Some words, like golden and haphazard, carry obvious meaning for sentiment. A particular challenge in this approach is to select a suitable set of hot words for encoding. We take the easy way and simply

  • read in the whole corpus
  • get a list of the most frequent words first

We read the corpus by reading each file in the directory pos/ and assign a y-value of 1, and the same for /neg and 0.

In [399]:
import os
from collections import defaultdict
import random

data = []
y = []
d = 'txt_sentoken/'
for sd in ['pos/','neg/']:
    for fn in os.listdir(d + sd):
        data.append( set(open(d+sd+fn).read().split()) )
        y.append( int(sd=='pos/') )
        
print(len(data), len(y))
2000 2000

To get an idea how that worked we print some data.

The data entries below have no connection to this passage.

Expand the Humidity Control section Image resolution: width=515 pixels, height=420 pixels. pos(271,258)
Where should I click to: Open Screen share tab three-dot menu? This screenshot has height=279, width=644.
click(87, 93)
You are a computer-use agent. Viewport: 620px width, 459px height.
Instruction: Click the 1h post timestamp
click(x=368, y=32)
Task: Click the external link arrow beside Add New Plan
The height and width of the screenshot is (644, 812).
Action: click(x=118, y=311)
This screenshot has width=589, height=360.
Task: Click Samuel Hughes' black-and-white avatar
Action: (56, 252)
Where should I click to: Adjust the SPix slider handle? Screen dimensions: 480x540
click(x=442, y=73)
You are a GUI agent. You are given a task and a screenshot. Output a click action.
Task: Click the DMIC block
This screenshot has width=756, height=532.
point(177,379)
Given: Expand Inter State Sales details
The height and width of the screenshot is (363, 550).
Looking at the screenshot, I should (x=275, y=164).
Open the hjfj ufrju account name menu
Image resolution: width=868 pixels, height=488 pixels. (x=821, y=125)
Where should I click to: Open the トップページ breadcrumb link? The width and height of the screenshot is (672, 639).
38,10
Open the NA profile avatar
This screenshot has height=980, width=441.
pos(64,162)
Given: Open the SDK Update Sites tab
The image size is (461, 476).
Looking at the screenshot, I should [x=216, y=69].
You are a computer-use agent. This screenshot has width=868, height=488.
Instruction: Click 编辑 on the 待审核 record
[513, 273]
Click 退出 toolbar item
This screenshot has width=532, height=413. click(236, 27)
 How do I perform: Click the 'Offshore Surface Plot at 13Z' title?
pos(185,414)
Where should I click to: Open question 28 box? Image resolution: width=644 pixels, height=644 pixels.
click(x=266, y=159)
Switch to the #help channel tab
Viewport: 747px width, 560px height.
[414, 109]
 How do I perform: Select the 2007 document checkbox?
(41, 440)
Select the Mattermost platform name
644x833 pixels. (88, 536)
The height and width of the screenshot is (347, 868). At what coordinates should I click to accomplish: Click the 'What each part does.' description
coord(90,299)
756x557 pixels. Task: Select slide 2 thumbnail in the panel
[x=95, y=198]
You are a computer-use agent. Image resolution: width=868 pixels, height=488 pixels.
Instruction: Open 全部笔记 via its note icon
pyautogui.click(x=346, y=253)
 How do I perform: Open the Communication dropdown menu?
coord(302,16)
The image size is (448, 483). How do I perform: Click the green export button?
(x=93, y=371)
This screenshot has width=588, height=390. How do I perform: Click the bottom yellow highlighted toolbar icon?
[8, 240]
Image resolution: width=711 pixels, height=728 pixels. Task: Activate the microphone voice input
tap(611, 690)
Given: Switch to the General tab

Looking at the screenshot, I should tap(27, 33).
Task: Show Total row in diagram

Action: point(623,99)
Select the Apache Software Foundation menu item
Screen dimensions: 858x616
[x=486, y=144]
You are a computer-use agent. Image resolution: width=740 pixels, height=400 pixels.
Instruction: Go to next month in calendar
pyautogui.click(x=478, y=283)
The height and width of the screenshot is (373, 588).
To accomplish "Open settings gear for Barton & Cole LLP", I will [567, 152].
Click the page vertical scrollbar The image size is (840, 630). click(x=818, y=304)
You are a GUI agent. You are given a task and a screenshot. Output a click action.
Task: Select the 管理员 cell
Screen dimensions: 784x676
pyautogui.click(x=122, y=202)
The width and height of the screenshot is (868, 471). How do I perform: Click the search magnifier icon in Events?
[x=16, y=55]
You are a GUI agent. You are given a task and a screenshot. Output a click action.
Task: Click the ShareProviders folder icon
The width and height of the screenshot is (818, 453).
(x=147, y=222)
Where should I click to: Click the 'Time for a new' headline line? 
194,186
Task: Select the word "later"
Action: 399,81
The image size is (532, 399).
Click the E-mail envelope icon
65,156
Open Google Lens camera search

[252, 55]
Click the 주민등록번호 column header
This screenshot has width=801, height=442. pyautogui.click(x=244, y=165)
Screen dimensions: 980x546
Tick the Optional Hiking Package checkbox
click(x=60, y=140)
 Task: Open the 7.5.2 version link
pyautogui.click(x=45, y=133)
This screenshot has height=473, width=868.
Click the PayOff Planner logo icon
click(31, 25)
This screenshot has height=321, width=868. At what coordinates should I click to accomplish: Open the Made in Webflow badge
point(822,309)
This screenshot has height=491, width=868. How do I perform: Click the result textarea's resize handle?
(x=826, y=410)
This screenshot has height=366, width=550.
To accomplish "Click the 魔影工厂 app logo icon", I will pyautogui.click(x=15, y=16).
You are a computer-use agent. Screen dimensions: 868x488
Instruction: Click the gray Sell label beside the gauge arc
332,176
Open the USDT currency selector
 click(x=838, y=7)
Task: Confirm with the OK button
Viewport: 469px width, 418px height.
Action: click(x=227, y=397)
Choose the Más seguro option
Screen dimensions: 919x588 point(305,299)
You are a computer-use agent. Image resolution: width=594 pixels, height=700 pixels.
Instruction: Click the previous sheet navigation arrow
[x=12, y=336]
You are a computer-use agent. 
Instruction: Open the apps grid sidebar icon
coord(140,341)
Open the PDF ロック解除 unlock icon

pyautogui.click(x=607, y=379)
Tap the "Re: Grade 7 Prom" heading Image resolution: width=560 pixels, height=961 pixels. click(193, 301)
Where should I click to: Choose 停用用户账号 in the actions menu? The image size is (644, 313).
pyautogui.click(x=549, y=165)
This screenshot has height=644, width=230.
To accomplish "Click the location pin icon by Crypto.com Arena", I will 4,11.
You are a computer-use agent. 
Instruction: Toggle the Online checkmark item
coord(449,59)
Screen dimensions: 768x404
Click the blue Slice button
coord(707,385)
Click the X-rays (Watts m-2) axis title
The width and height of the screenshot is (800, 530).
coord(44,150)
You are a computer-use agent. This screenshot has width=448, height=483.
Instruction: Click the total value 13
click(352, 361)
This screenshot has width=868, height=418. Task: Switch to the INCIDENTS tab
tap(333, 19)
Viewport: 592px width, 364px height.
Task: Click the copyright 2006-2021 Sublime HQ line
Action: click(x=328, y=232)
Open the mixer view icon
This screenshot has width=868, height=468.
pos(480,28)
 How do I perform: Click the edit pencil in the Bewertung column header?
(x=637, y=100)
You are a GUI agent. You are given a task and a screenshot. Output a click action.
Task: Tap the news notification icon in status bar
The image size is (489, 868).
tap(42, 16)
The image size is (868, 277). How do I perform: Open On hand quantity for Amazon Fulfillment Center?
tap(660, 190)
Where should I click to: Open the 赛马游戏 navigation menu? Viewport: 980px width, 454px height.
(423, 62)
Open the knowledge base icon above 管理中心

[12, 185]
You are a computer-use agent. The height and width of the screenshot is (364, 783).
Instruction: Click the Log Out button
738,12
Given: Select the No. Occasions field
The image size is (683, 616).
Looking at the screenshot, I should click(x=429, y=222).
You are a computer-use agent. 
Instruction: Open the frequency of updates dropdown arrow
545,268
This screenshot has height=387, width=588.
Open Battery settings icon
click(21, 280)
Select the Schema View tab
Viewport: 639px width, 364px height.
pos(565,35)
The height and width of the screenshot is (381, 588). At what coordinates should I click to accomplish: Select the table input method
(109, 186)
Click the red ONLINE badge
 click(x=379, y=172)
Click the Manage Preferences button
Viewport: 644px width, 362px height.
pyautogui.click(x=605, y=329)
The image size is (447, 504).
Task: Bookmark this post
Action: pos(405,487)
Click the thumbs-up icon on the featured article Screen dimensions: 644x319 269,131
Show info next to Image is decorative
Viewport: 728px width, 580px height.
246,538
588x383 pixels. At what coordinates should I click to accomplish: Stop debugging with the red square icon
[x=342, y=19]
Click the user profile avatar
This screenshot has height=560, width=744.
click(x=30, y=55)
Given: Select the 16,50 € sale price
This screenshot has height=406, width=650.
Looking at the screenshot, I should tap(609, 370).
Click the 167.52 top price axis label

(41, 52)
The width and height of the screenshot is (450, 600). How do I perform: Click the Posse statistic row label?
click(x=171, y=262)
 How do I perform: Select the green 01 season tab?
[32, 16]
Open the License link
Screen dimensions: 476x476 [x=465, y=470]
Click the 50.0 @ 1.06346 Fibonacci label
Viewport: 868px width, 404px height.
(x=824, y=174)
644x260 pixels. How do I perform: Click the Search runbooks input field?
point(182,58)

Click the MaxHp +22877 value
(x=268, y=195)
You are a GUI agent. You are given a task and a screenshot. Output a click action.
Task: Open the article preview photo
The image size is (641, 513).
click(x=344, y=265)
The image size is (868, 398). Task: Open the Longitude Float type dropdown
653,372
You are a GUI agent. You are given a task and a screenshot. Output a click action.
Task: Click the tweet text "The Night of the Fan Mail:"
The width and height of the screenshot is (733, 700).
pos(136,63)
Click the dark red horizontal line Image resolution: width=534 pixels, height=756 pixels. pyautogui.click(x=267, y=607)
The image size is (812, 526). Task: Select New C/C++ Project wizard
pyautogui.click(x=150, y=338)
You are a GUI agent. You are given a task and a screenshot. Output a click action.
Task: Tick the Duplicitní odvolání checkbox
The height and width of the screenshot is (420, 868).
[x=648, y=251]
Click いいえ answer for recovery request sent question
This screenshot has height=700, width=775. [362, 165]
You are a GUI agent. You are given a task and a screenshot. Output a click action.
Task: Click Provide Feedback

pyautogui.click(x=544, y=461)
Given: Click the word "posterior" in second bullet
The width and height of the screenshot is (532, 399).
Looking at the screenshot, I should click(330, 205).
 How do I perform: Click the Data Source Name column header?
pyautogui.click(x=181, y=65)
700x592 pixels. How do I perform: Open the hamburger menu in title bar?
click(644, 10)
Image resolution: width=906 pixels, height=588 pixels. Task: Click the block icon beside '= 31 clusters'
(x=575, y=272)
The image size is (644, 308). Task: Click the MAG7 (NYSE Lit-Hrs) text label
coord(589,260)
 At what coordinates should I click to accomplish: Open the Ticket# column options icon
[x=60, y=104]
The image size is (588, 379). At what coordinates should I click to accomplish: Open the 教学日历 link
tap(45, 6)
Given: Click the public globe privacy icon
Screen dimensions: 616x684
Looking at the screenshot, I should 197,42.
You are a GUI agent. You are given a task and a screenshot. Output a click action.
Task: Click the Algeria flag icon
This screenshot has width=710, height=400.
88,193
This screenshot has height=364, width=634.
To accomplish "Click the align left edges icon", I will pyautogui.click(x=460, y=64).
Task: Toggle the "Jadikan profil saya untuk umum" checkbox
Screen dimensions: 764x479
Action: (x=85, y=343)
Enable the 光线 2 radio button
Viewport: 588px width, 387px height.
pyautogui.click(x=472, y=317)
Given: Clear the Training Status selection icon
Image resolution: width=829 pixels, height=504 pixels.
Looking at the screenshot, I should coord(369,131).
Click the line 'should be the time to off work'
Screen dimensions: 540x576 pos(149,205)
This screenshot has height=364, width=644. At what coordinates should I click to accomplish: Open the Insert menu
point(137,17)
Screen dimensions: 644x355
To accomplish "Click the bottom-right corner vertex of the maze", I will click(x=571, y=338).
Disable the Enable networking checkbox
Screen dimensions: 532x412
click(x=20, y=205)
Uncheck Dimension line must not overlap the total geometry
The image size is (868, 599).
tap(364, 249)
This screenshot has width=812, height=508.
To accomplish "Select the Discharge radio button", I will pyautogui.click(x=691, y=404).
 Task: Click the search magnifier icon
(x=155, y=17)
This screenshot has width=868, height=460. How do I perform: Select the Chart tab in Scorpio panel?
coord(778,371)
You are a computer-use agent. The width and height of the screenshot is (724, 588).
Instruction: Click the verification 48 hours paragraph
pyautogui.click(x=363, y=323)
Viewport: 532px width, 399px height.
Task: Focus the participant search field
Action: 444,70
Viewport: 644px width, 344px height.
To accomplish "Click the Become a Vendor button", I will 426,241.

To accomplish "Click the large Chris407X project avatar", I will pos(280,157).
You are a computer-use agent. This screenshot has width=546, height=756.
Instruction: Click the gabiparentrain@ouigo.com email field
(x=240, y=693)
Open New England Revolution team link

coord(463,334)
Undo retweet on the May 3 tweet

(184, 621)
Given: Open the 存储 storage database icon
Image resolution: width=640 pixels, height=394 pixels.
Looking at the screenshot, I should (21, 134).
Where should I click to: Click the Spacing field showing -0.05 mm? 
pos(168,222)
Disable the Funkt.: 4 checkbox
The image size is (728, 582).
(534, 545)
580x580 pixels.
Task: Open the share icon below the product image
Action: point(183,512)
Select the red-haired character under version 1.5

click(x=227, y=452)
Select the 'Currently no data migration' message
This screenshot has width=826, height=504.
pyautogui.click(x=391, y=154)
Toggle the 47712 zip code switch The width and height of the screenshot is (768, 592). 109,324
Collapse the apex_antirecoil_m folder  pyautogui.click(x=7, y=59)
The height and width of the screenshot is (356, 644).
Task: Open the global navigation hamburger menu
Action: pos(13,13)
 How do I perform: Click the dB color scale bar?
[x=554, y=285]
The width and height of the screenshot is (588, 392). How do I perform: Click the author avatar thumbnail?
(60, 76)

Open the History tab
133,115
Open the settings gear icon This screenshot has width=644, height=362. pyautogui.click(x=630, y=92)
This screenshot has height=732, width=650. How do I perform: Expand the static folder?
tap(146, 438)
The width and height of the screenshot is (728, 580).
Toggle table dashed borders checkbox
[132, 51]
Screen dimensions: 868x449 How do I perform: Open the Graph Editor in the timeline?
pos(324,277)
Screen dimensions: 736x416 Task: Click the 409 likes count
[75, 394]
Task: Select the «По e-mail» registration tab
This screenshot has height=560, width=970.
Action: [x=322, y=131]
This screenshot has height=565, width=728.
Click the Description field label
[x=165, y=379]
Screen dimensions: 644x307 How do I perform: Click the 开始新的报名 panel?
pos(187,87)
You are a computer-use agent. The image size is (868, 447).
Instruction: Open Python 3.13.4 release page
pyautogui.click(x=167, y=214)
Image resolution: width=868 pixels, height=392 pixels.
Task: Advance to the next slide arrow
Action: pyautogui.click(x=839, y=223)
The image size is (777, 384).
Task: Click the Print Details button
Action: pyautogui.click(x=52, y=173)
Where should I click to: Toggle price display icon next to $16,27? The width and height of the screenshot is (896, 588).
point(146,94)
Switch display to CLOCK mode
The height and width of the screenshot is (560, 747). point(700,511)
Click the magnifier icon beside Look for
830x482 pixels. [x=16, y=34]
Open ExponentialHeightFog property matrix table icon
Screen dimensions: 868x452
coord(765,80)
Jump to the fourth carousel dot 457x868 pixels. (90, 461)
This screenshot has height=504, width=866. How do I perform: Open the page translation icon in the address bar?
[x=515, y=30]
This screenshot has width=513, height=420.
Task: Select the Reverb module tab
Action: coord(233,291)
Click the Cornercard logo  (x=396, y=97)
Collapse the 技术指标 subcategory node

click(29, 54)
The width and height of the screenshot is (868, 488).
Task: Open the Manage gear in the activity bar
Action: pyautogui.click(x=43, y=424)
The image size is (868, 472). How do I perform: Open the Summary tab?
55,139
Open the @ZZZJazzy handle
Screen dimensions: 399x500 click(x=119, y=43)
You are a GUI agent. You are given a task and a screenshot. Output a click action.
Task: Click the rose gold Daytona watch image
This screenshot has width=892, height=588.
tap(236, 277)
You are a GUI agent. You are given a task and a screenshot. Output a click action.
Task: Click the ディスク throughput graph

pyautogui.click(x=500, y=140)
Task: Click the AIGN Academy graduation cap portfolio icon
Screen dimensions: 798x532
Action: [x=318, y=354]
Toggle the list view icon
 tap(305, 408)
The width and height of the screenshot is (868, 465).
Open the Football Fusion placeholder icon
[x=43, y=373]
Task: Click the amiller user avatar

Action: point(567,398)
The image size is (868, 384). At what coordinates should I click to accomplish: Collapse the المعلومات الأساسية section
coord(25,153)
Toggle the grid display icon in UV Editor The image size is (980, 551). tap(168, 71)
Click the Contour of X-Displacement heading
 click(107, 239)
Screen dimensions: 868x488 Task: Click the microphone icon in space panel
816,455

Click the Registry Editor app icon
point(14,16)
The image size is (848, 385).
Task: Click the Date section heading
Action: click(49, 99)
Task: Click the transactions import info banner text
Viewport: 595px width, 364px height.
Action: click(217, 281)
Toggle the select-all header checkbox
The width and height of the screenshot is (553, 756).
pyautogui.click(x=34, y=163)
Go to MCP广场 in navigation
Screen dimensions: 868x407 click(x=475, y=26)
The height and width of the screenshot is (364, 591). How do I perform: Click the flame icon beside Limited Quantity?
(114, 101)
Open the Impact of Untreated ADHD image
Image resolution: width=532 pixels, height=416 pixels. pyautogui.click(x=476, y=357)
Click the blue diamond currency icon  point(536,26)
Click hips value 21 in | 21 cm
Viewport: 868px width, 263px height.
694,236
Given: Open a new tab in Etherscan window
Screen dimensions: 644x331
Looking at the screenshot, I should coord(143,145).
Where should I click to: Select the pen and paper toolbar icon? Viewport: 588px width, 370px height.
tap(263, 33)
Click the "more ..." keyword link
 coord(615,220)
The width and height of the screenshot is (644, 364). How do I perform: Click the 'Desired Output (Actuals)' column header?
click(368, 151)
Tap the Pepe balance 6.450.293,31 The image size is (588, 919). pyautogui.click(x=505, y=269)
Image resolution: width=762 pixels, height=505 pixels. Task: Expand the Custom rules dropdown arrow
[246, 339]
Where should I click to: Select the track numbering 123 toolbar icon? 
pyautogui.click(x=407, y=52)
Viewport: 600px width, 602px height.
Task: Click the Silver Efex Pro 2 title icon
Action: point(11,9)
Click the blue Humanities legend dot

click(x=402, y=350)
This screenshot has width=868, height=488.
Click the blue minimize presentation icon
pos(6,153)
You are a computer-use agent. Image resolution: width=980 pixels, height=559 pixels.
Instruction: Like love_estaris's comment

Since the reviews are now sets of words there is no order, and we pick random words.

In [400]:
random.seed(17)
print(random.sample(data[0], 10), y[0])
print(random.sample(data[-1], 10), y[-1])
['bit', 'truly', ',', 'find', 'search', 'and', 'fact', 'really', 'become', 'an'] 1
['for', 'can', 'completely', 'backbone', 'more', 'if', "we've", '.', 'guilty', 'cushions'] 0

For the hot words we have to come up with some selection criteria.

  • they have to be present in many reviews, otherwise the encoding will be mostly 0
  • the have to convey meaning, so very frequent words should be excluded

Let's count the number of occurrence for each word:

In [401]:
wcnt = defaultdict(int)
for wset in data:
    for w in wset:
        wcnt[w] += 1
        

To get an idea of the result we print the most frequent words:

In [402]:
print(sorted(wcnt, key=wcnt.get, reverse=True)[:100])
['.', 'the', 'of', 'and', 'to', ',', 'a', 'is', 'in', 'that', 'with', 'it', 'for', 'as', ')', '(', 'but', 'this', 'on', 'an', 'are', 'by', 'be', 'his', 'one', 'who', 'film', 'at', 'from', 'not', 'have', 'he', 'has', 'all', '"', 'movie', 'i', 'out', 'was', 'more', 'so', 'like', 'about', 'when', 'they', 'up', 'you', 'or', 'some', 'if', 'what', 'just', 'which', 'into', 'only', 'their', 'there', 'even', "it's", 'than', ':', '?', 'time', 'can', 'no', 'most', 'good', 'him', 'much', 'her', 'would', 'other', 'been', 'get', 'its', 'also', 'will', 'do', 'after', 'story', 'them', 'two', 'first', 'character', 'we', 'way', 'make', 'well', 'see', 'very', 'does', 'while', 'any', 'characters', 'too', 'because', 'where', 'little', 'how', 'had']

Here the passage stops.